According to SEBI, multi cap funds are obligated to keep at least 75% of their assets invested in equity and equity-related instruments at all times. Therefore, their portfolios must ensure that at least 25% of their assets are invested in large cap stocks, 25% in mid cap stocks, and 25% in small cap stocks respectively.
Market capitalization, or market cap, is a measurement of a company's size. According to SEBI, all companies that are listed on the stock exchanges are ranked based on their market cap. The top 100 companies are categorised as large cap companies. Companies ranked from 101st-250th as mid cap companies, and those from 251st onwards as small cap companies.
Large cap companies generally have an established track record and tend to be less volatile. Mid cap companies are typically riskier than large caps and are in a growing phase. Small cap companies carry even more risk compared to mid -cap companies and have higher growth potential.
Multi cap funds help to manage risk through diversification. By investing in stocks of companies with varying market capitalizations and sectors, they spread risk across different segments of the market.
Multicap funds are managed by experienced fund managers who adjust the portfolio allocation based on prevailing market conditions, aiming for the fund to be positioned for optimal performance.

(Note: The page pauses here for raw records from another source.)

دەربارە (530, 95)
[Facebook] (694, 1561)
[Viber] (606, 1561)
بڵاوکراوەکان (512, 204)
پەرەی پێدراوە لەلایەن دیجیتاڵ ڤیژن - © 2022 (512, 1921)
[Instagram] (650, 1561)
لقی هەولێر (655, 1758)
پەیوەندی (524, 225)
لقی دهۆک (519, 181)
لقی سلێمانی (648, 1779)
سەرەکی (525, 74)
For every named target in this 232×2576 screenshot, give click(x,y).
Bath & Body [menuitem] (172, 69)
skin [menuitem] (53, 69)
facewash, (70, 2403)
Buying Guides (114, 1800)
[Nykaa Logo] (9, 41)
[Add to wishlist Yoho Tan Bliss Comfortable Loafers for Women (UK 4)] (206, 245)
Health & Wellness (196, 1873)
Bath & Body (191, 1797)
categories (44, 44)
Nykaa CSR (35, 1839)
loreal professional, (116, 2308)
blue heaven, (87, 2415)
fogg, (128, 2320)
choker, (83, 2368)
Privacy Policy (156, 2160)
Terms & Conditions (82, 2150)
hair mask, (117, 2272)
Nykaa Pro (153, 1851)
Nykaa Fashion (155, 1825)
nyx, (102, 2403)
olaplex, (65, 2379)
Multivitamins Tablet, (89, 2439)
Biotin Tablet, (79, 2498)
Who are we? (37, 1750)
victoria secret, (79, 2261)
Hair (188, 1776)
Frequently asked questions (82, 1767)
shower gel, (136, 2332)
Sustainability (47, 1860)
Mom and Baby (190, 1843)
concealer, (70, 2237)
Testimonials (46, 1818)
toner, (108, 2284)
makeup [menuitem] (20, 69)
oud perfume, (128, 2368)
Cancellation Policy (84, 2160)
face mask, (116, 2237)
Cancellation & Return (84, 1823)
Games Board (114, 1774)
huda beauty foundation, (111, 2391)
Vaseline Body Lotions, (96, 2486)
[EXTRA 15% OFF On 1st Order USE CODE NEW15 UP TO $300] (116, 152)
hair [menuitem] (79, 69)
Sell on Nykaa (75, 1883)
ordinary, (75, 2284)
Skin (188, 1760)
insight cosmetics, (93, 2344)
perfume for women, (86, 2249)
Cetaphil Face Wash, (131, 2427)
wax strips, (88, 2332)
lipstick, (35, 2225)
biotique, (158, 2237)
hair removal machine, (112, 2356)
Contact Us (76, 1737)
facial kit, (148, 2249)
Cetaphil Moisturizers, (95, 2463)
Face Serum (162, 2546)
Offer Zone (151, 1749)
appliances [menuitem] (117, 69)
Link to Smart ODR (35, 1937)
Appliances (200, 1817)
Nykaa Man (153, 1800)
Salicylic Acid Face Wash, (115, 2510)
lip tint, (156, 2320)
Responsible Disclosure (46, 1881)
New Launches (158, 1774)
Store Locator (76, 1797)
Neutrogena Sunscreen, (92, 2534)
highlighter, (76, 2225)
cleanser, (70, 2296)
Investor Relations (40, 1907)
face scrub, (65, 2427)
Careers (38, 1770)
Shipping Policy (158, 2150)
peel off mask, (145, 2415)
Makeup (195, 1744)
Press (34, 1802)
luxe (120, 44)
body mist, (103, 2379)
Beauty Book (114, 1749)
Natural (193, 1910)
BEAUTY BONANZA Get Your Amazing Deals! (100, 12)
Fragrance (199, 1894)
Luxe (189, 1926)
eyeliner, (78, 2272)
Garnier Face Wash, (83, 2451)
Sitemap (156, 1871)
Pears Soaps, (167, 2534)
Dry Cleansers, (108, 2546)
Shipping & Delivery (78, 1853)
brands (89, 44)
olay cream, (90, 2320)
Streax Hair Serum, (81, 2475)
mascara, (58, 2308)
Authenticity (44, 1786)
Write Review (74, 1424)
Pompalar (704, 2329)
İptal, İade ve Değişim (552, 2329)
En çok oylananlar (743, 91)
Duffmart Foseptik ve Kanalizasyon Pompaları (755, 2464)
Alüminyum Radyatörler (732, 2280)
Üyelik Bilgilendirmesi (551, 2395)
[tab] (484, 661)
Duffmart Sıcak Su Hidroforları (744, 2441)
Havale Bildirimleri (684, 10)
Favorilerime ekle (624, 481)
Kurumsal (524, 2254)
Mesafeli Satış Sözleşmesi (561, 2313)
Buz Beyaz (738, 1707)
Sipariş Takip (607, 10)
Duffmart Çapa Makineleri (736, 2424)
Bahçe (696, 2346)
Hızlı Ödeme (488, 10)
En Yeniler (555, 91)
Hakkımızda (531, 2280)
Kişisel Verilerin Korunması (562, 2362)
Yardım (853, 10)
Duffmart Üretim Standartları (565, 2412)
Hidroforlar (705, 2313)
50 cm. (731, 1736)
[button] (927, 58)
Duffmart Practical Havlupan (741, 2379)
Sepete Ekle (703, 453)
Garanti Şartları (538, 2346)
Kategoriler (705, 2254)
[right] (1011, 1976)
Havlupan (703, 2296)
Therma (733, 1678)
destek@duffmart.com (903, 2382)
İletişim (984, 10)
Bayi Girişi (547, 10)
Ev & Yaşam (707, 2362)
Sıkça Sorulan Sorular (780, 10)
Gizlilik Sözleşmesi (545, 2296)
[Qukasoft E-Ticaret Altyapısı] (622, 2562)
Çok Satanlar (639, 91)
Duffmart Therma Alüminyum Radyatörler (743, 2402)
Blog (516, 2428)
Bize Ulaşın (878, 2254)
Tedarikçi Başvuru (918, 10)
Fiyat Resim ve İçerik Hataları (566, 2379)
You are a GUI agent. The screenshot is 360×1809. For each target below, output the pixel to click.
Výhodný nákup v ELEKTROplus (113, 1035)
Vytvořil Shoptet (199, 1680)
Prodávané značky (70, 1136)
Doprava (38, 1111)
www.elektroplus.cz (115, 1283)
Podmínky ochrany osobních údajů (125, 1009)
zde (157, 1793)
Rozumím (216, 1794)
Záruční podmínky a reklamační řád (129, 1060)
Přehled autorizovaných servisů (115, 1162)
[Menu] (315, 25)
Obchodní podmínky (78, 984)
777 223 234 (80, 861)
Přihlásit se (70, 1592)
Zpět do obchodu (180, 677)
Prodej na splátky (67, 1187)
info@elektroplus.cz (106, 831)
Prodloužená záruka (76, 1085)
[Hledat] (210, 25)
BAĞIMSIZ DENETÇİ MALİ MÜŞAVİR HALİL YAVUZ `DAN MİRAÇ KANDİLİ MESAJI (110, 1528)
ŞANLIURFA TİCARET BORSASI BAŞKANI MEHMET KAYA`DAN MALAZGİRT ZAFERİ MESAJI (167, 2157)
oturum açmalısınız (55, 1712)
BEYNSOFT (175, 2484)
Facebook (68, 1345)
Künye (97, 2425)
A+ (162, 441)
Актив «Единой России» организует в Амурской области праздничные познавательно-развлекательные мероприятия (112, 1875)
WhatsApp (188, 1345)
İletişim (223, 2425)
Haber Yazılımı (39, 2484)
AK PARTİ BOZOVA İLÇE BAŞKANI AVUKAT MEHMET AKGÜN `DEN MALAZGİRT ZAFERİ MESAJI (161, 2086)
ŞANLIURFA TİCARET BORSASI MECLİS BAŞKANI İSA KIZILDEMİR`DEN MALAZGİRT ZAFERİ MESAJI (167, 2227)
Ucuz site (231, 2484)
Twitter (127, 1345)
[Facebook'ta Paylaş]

Multicap funds provide a balanced approach, aiming for stable returns and managed risk by capturing opportunities across the entire market, regardless of company size.
Multi cap funds are suitable for investors with a medium to long-term investment horizon. While short-term fluctuations may occur, the diversified nature of these funds may make them suitable for investors looking to build wealth over time.
Unlike funds that focus on a specific market capitalization, multi cap funds allow investors to invest in all market caps and sectors simultaneously. This provides more comprehensive equity exposure within a single fund. This makes the fund positioned to benefit from changing market cycles where different market segments may potentially outperform at different times.
While returns from multi cap funds can vary based on market conditions, the aim is to make the most of various market segments during different market cycles. It is important to note that multi cap funds come with very high risk and past performance is not indicative of future results.
Investing in multi cap funds offers several advantages.
• The first is simplicity and convenience of investing in multiple companies across market capitalization and eliminating the need to choose between large cap, mid cap, and small cap stocks.
• Second, these funds can help capitalize on varying market cycles where one market cap may outperform others.
• Third, these funds allow access to companies of all sizes – while large caps are predominantly well-established companies with relatively low volatility, small and midcaps come with greater potential to grow albeit at a higher risk. The combination offers a risk-adjusted portfolio that does not compromise growth prospects.
Yes, multi cap funds are suitable for first-time investors as they provide an opportunity to have exposure to all market capitalizations—large cap, mid cap, and small cap stocks with professional management. This approach allows new investors to access a broad spectrum of growth opportunities across different segments of the market without the need for extensive market knowledge.
Investing in multi cap funds is simple. You can invest directly through the websites of fund houses or through online platforms offering mutual fund investment services. Additionally, you can approach banks, financial advisors, or mutual fund distributors to help you with the investment process. Before investing, it's essential to research different funds, consider factors such as risk profile, fund performance vis-à-vis benchmark and peers, expense ratios, and investment objectives. Consult with a financial advisor to align your investments with your financial goals.
Multi cap funds attract equity taxation as they invest at least 75% of their assets in equity and related instruments. Each investor is advised to consult his or her own tax consultant with respect to the specific tax implications arising out of his or her participation in the scheme.